Results: The study included 693 participants: 48% were aged 3-9 years and 52%, 10-19 years; 80% were of Spanish descent and 20% of Moroccan descent. Sensitisation to Olea europaea, Phleum pratense, Salsola kali and Cupressus arizonica were slightly higher in the Spanish group. The only significant differences were observed in sensitisation to Ole e 1 (p=0.02). Rhinitis, conjunctivitis, and rhinitis plus asthma were significantly higher in the Spanish group (p=0.03, p=0.02, p=0.007, respectively). The sensitisation pattern differed between Spanish and Moroccan parents, and between Moroccan parents and their children, but not between Spanish parents and their children.

Conclusion: Both environment and ancestry may influence sensitisation and symptoms.

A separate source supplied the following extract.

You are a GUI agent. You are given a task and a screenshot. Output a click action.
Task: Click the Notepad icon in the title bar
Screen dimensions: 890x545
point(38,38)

Although the environment seems to have a stronger influence, other factors may contribute to the differences in prevalence and in the clinical entities in people of Spanish versus Moroccan descent.

Keywords: ancestry; children/adolescents; molecular components; olive tree pollen; pollen sensitisation; respiratory allergy.

Grants and funding

This work was supported by grants PI15/01317, PI17/00615, PI20/00607 and SAF2017-86483-R awarded by the Ministry of Economy and Competitiveness and the Institute of Health Carlos III, and co-funded by the European Regional Development Fund (ERDF) for the Thematic Networks and Co-operative Research Centres: ARADyAL (RD16/0006/0032, RD16/0006/0001, RD16/0006/0014 and RD16/0006/0024). It was also supported by the Andalusia Public Foundation for Biomedical and Health Research in Malaga (FIMABIS).